Men have 62 percent higher death risk from virus than women: Study

*Scientists suggest condition may be due to higher levels of inflammation and immune system weak spots among male Coronavirus patients

*Younger adults account for 20 percent of new COVID-19 cases; lifestyles and behaviours of younger adults could translate into a heightened vulnerability to COVID-19, CDC Report reveals

Isola Moses | ConsumerConnect

As the first wave of the outbreak of the novel Coronavirus disease (COVID-19) continues to ravage most economies in the world, recent anecdotal evidence suggests that men are more likely to have more severe pandemic symptoms than women.

In a new study, researchers suggest that men are also more likely to die from the virus.

ConsumerConnect learnt that the researchers at University Hospital Regensburg, in Germany, stated that men have a 62 percent higher risk of a COVID-19 associated death when compared to women.

The scientists believe it may be due to higher levels of inflammation among male Coronavirus patients.

The study equally indicates that men have more admissions to an Intensive Care Unit (ICU) when admitted to a hospital than women.

Generally, male patients spent more time in the hospital than females due to the virus, according to the researchers.

On how severe cases linked to immune system weak spots, the researchers investigated the reason why some people shake off COVID-19 like it was a bad cold while others fight for their lives in the hospital.

According to the scientists, underlying health issues can be a factor, and that may provide a clue to the larger picture.

Chronic illnesses like cancer can weaken the immune system, and it now seems clear that a strong immune system is needed to fight off the Coronavirus.

Two new analyses suggest that some life-threatening cases can be traced to weak spots in patients’ immune systems.

One analysis showed that at least 10 percent of patients with a severe form of the disease created “auto-antibodies” that attack the immune system instead of fighting the virus.

Jean-Laurent Casanova, a medical researcher at The Rockefeller University, said that seeing these harmful antibodies in so many patients – 101 out of 987 – was “a stunning observation.”

Meanwhile, younger adults were said to have accounted for 20 percent of new COVID-19 cases.

According the a new study by the US Centers for Disease Control and Prevention (CDC), people in their 20’s now account for 1 in 5 COVID-19 cases in the United States.

The CDC said this age group surpassed all others in terms of groups with the highest percentage of confirmed cases over the summer.

The agency said this was especially true in the southern regions, which were heavily impacted by spikes in cases in June.

Health officials revealed that the figures suggest “younger adults likely contributed to community transmission of COVID-19.”

The CDC said that the emerging trend highlights the need to protect those who are more vulnerable to developing severe complications from COVID-19.

Dr.
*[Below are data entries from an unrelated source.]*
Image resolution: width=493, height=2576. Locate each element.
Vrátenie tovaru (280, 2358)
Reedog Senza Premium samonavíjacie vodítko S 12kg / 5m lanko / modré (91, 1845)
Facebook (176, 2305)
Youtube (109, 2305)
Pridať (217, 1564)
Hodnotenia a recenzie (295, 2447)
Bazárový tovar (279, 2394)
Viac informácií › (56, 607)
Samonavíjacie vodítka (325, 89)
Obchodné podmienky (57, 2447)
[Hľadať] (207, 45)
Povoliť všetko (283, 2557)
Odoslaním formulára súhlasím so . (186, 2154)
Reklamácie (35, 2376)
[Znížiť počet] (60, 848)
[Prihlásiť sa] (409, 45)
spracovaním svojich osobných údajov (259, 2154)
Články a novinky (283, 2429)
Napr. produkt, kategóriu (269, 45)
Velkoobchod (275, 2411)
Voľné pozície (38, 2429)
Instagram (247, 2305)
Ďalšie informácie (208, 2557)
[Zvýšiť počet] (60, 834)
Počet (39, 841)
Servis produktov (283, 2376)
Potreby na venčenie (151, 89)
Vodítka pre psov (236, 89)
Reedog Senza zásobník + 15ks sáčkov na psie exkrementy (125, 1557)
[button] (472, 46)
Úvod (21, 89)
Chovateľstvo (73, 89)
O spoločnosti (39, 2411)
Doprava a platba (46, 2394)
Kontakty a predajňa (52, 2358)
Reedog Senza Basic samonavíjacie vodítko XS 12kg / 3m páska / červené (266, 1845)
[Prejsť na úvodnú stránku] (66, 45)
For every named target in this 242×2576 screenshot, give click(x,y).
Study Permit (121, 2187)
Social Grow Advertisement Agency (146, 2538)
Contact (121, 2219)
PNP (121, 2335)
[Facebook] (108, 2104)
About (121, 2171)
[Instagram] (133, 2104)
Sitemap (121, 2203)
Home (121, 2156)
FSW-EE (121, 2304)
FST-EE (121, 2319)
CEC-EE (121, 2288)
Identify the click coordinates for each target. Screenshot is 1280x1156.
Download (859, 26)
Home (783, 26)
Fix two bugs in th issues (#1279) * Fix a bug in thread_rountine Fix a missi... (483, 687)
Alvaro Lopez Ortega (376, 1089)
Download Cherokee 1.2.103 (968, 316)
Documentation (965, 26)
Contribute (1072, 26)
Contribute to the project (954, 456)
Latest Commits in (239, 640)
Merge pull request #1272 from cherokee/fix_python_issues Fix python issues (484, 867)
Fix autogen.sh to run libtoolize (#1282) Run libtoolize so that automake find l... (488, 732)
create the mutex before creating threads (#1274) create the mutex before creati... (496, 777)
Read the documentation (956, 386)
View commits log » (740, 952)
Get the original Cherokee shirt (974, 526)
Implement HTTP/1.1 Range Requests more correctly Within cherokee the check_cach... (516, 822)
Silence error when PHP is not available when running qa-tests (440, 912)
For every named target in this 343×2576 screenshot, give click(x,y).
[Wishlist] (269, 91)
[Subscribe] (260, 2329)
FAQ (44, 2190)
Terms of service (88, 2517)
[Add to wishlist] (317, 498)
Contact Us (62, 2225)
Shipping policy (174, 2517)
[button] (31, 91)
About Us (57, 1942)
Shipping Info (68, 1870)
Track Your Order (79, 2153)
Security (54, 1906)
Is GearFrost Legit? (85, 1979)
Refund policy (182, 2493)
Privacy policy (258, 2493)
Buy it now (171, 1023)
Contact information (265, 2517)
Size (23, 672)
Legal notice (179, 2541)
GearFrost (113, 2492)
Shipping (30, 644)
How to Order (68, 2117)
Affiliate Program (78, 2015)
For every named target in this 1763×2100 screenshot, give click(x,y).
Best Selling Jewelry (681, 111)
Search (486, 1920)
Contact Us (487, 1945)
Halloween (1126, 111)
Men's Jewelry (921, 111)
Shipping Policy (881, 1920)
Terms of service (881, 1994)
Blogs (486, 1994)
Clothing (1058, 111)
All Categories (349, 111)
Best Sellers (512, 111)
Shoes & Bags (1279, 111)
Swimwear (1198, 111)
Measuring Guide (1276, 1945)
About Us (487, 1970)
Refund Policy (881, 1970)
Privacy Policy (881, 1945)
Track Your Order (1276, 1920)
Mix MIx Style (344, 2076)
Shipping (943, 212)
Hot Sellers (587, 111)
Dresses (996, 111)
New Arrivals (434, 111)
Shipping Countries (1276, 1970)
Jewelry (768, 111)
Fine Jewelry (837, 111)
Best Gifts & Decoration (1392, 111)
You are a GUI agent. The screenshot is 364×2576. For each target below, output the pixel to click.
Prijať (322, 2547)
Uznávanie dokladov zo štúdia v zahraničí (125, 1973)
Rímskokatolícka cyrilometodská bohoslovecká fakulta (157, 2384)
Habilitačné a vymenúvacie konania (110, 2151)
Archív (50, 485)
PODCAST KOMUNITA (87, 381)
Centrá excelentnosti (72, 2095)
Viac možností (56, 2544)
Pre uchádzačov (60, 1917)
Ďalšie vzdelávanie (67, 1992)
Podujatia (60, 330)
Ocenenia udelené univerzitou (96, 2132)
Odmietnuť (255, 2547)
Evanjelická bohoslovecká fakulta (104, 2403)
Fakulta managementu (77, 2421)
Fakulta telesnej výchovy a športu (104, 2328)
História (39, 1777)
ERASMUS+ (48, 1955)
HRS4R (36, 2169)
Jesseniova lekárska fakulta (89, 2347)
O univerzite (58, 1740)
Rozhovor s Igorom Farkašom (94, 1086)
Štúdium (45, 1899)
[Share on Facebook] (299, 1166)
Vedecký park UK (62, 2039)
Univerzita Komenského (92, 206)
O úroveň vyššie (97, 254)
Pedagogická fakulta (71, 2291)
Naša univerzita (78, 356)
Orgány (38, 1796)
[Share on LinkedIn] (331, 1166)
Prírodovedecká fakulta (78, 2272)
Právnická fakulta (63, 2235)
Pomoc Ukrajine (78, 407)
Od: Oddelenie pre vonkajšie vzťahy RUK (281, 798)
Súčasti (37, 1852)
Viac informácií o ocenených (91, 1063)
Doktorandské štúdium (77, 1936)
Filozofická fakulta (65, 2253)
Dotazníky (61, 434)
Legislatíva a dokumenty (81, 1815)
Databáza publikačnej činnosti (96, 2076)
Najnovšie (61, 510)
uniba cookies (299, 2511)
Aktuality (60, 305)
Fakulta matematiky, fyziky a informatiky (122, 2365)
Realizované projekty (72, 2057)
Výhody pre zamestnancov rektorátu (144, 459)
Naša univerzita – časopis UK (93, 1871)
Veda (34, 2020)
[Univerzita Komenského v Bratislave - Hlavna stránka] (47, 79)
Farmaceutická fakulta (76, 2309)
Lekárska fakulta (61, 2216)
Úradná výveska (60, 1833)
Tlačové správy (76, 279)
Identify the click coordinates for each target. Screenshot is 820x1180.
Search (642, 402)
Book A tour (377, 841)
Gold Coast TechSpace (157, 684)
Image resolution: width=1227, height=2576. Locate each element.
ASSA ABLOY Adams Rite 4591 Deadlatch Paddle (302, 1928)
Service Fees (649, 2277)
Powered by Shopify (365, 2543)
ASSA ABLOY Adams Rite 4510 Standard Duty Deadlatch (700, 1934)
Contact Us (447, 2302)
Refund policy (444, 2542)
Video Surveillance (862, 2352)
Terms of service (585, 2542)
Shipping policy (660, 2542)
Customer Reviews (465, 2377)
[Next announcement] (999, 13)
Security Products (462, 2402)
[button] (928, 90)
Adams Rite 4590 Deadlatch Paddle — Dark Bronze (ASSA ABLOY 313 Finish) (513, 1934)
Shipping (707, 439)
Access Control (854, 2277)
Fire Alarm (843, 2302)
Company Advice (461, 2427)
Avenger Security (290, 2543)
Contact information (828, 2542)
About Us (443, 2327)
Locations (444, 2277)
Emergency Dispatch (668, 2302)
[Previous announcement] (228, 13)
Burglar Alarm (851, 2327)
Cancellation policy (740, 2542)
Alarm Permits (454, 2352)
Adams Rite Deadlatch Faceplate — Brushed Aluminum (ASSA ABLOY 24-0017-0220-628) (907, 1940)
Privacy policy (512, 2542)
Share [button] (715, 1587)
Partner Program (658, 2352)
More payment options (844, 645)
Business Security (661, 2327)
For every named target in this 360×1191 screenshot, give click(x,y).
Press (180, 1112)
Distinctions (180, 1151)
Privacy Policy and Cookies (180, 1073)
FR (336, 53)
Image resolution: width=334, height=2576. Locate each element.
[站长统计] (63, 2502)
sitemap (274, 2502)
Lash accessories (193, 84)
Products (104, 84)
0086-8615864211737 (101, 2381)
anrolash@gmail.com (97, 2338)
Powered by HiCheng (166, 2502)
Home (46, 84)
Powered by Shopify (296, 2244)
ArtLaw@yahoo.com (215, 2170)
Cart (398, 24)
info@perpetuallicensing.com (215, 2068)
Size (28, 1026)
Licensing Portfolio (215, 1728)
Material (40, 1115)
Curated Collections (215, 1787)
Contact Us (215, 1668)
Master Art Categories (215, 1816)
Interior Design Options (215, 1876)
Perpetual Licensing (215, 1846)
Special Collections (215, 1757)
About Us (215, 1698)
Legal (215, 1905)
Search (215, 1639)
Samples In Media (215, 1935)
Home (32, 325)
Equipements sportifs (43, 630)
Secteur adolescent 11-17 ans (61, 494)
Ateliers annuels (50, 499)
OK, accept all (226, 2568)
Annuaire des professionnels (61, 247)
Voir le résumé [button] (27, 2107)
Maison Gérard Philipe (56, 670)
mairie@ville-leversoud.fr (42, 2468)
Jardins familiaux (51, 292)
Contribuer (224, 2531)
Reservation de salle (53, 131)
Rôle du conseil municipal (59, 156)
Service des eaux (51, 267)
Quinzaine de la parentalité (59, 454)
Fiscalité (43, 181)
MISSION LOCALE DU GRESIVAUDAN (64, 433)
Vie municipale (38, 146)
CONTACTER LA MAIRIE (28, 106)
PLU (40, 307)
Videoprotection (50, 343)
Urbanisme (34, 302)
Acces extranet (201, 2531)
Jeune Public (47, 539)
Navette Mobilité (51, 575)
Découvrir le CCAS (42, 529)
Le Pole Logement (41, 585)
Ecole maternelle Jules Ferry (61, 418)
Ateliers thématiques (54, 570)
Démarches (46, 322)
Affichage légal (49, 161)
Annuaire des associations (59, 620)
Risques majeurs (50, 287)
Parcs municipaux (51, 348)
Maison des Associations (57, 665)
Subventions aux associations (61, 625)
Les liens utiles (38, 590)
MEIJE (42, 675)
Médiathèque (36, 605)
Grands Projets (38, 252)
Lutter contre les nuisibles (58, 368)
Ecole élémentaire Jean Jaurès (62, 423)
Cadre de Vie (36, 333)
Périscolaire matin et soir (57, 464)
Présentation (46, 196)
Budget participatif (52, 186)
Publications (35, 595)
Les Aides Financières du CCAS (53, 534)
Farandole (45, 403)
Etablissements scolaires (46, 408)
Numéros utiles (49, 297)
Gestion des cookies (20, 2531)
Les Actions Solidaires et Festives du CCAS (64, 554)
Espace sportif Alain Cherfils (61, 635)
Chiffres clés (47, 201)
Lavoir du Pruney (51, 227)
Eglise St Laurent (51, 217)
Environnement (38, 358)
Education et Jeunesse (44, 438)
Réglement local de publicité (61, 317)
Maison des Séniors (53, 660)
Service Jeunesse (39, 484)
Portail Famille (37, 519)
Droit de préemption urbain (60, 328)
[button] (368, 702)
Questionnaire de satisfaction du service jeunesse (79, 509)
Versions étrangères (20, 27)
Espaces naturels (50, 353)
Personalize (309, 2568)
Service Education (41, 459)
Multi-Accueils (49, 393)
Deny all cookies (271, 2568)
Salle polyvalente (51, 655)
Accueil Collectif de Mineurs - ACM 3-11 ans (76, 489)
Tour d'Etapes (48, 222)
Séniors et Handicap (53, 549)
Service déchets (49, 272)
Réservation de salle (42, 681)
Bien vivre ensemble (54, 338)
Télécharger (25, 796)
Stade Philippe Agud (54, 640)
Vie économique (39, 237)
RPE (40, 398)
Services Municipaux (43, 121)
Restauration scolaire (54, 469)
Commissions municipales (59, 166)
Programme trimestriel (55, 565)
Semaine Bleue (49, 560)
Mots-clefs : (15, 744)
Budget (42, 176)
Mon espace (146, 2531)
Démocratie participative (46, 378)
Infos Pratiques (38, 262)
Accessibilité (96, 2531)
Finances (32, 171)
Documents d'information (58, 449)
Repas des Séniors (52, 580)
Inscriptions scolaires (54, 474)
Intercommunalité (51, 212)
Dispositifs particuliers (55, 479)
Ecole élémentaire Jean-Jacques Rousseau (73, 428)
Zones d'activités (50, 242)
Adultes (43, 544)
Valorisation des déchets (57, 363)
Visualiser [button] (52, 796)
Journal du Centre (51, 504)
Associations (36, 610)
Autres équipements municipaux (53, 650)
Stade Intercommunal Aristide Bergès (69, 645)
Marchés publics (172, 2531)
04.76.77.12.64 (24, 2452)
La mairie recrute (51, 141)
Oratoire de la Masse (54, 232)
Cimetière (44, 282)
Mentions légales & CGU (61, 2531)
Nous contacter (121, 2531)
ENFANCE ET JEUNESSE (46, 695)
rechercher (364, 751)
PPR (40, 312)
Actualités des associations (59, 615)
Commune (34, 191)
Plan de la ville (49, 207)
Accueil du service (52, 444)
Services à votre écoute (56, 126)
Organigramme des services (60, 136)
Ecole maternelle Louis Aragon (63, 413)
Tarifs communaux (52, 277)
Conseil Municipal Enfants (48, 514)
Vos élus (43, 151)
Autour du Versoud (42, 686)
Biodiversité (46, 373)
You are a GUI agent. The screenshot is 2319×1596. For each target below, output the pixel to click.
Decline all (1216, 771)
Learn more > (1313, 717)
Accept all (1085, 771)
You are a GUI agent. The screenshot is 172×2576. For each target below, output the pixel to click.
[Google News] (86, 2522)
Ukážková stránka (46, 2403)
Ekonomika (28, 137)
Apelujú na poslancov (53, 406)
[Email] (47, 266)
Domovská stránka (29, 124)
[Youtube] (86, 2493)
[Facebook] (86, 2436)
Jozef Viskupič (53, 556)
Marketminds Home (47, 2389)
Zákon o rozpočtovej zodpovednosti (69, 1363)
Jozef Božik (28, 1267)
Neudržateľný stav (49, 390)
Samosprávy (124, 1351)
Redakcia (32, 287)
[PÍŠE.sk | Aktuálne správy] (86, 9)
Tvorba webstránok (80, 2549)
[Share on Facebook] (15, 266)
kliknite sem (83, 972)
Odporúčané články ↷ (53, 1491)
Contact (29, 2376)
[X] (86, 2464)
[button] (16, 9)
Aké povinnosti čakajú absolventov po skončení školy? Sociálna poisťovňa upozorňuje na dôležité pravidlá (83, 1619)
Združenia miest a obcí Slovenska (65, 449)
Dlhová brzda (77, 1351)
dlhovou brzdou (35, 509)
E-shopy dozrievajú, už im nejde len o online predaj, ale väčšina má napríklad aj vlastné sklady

Amesh Adalja, a senior scholar with the Johns Hopkins Center for Health Security in Baltimore, stated that “younger individuals, who may not require hospitalisation, spread the virus to older, more vulnerable persons.

“This change in infection patterns underscores the need to fortify vulnerable populations, especially those in nursing homes and assisted living centers, to insulate them from chains of viral transmission.”

While referencing shifts in trends, the agency’s data also showed that as of May 2020, the median age of people infected with COVID-19 was 46, according to the CDC’s data. Infected individuals between 40 and 49 accounted for 16.4 percent of the country’s cases while the 20-29 age bracket which made up 15.5 percent of COVID-19 positive patients in the US.

However, it noted that by June, the 20-29 year old age group had surpassed the 40-49 year old age group in terms of numbers, making up 20.3 percent of cases.

Older patients accounted for 16.0 percent.

The next month, 20-somethings accounted for 23.2 percent of the nation’s COVID-19 cases, and the 40-49 bracket accounted for 15.2 percent.

The CDC stated: “This report provides preliminary evidence that younger adults contributed to community transmission of COVID-19 to older adults.

“Across the southern United States in June 2020, the increase in SARS-CoV-2 infection among younger adults preceded the increase among older adults by 4–15 days (or approximately one to three incubation periods).”

Likewise, similar observations were said to have been reported by the World Health Organisation (WHO), according to the CDC.

Experts say the lifestyles and behaviours of younger adults could translate into a heightened vulnerability to COVID-19.

Younger adults often work in places that could put them at greater risk of being exposed to the virus, and reports indicate that they generally tend to be more lax about adhering to social distancing guidelines, the report added.